Found at present the PCV2 strain of the different genes group size that 1768,1767 Nucleotide are formed, the nucleotide homology of the two is more than 90%.The PCV2 genome research can be divided into PCV2 PCV2a, PCV2b and three gene hypotypes of PCV2c, and genome nucleotide and amino acid identity are all about 95% between three types.
The PCV2 genome contains 11 reads frames, i.e. ORF1~ORF11, and each is read the frame size and differs greatly.Wherein 5 '-3 ' direction of ORF1, ORF5, ORF7, ORF10 is identical, ORF2, ORF3, ORF4, ORF6, ORF8, ORF9 are identical with 5 ' of ORF11-3 ' direction, it is overlapping that these reading frames show as Gene Partial, can take full advantage of the limited genetic material of PCV-II.
Recently in year, PCV becomes the research focus of Chinese scholars, and a lot of scholars have made up the infections clone of PCV1 and PCV2 in different ways, and the recombinant virus that it is saved out is applied in the correlative study.Granted publication number discloses a kind of pig circular ring virus 1 type infections clone and the virus of saving thereof for the Chinese invention patent of CN101423836B and has used, this invention is inserted into structure acquisition infective molecule cloning in the pUC19 carrier with 2 genome cis connections of pig circular ring virus 1 type, and in this infections clone, insert Sal I restriction enzyme site as molecular target, the recombinant virus of being saved out has molecular target, available PCR differentiates itself and parental virus mutually in conjunction with RFLP, and will save virus for the preparation of in the reagent or medicine that detect pig circular ring virus 1 type antibody.

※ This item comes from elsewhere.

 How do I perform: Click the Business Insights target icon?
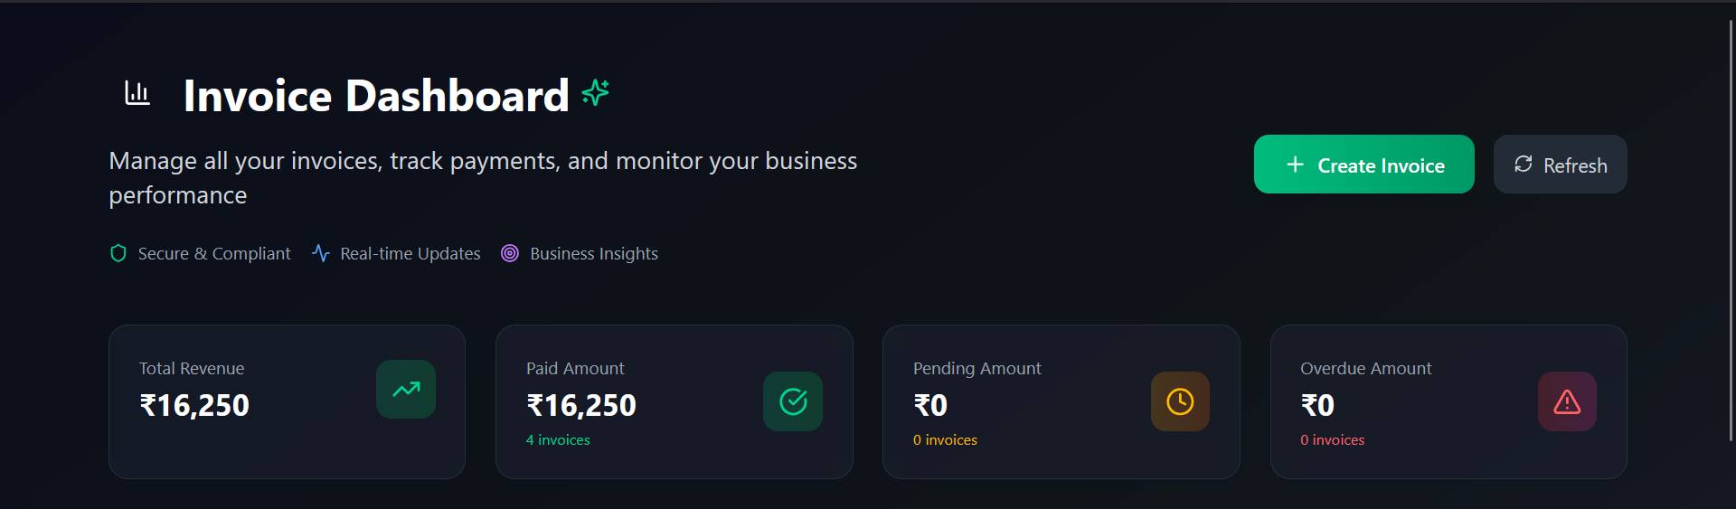pyautogui.click(x=510, y=253)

At present, PCV2 infects the pig circular ring virus 2 viral disease that causes and brings about great losses for global pig industry, and the immunosuppression that virus infection produces can cause existing vaccine immunity failure, causes multiple cause of disease to mix sense, and makes pestilence more serious.Adopting vaccine immunity to become the key of control PCV2 relative disease, is the effective ways that reduce financial loss.Virus titer is low during the PCV2 vitro culture, is the high basic reason of vaccine price, also is the biggest obstacle of current vaccine development.
Summary of the invention
The invention provides a kind of new strain of porcine circovirus 2 type with high fecundity (high titre), it is poor to have solved existing PCV2 strain fecundity, is applied to develop the high problem of vaccine cost.
A kind of porcine circovirus 2 type strain, called after porcine circovirus 2 type ZJ/H strain, be abbreviated as the PCV2-ZJ/H strain, this strain is preserved in the China Committee for Culture Collection of Microorganisms common micro-organisms center that is positioned at No. 3 Institute of Microorganism, Academia Sinica in Yard 1, BeiChen xi Road, Chaoyang District, Beijing City on July 17th, 2012, and preserving number is CGMCC No.6391.

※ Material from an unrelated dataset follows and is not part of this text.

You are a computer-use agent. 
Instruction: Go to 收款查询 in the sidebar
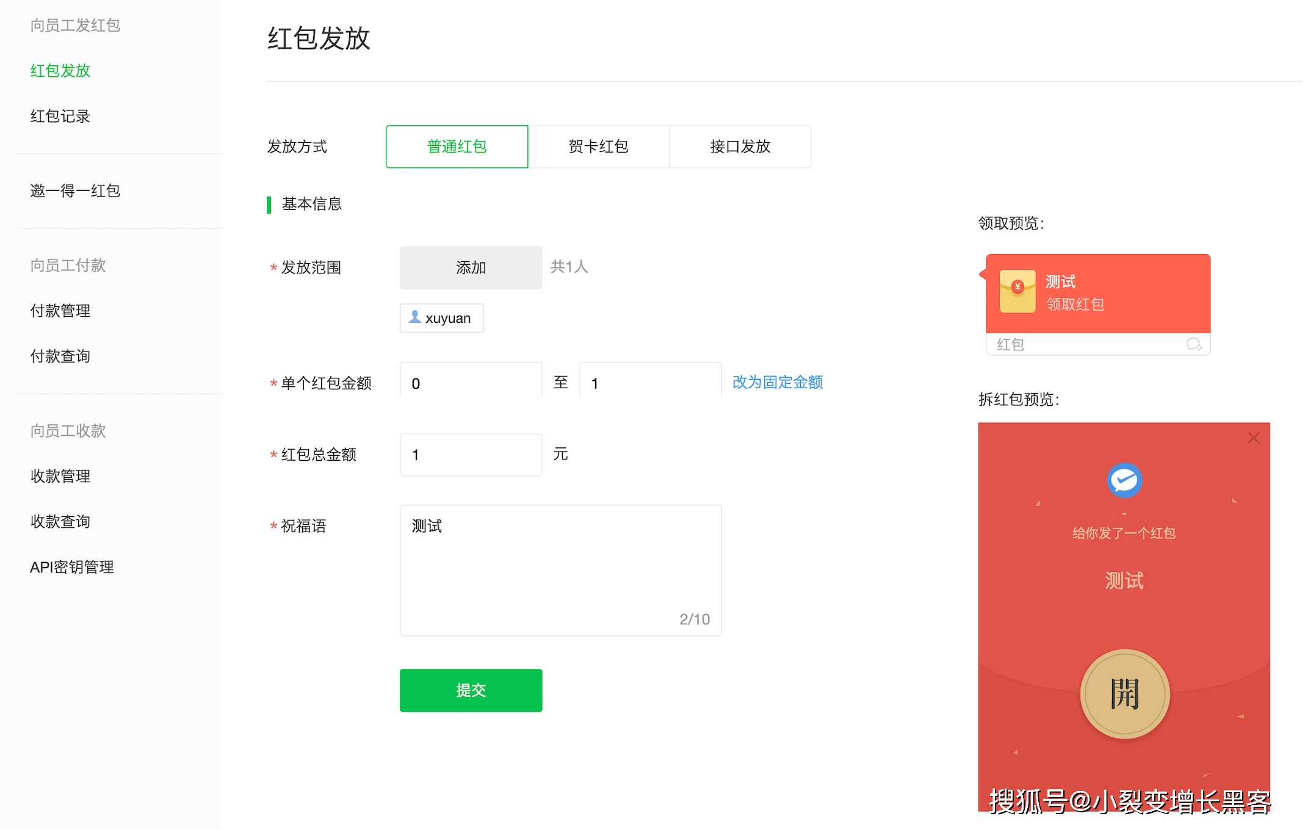point(59,521)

Described porcine circovirus 2 type strain makes by method:
(1) genomic dna with PCV2-HZ0201 virus is template, be primer amplification PCV2 complete genome sequence with FSAC and RSAC, gel-purified reclaims the test kit purified pcr product then, is connected to plasmid pMD18-T, transform the Top10 competent cell, obtain recombinant plasmid pMD-HZ0201.
FSAC:GAA
CCGCGGGCTGGCTGAACTTTTGAAAGT
RSAC:GCA
CCGCGGAAATTTCTGACAAACGTTACA
(2) be template with the pMD-HZ0201 plasmid that builds, utilize the nucleotide deletion Auele Specific Primer to carry out the amplification of Dpn I site-directed mutagenesis, gel-purified reclaims the test kit purified pcr product then, is connected to plasmid pMD18-T, transform the Top10 competent cell, obtain recombinant plasmid pMD-ZJ/H.

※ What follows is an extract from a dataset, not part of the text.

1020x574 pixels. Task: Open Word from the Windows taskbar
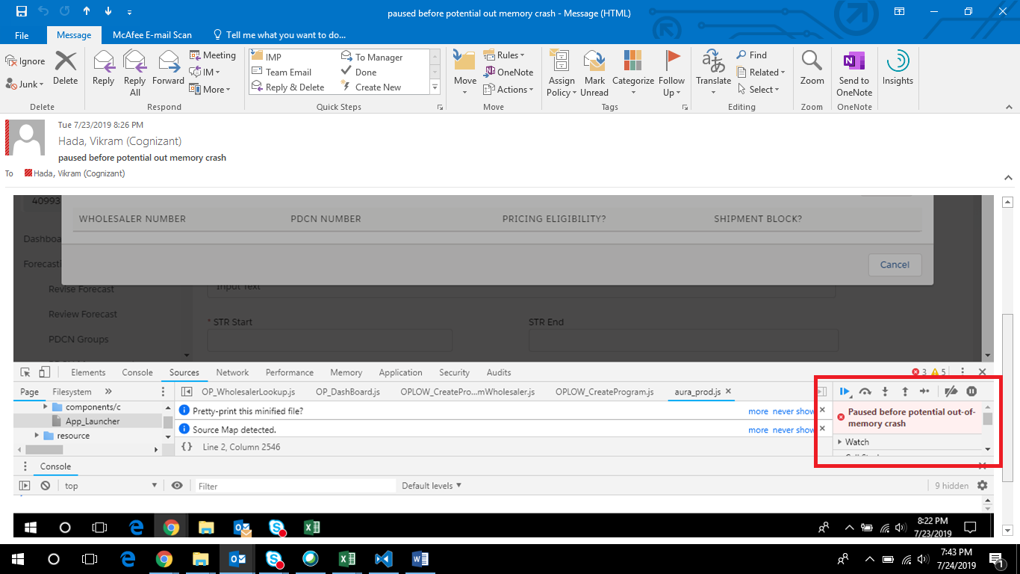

(3) through the correct pMD-ZJ/H recombinant plasmid of sequencing, cut with restriction enzyme Sac II enzyme, with the cyclisation of T4DNA ligase enzyme, again with cyclisation plasmid lipofectamine
TM2000 transfection PK-15 cells, the cell culture of results virus particle.
(4) the viral PCV2ZJ/H that saves by indirect immunofluorescence assay (IFA) method validation then.Virus to rescue goes down to posterity, and measures the viral median infective dose (TCID of different generations with indirect immunofluorescence method
50), relatively rescue virus and the fecundity of parental virus on the PK-15 cell.Cultivate and IFA mensuration the virus titer (TCID of the PCV2-ZJ/H virus particle of saving out in the PK-15 cell through passage
50) reach 10
7.6/ mL is than parental virus (10
6.3/ mL) malicious valency exceeds more than 10 times.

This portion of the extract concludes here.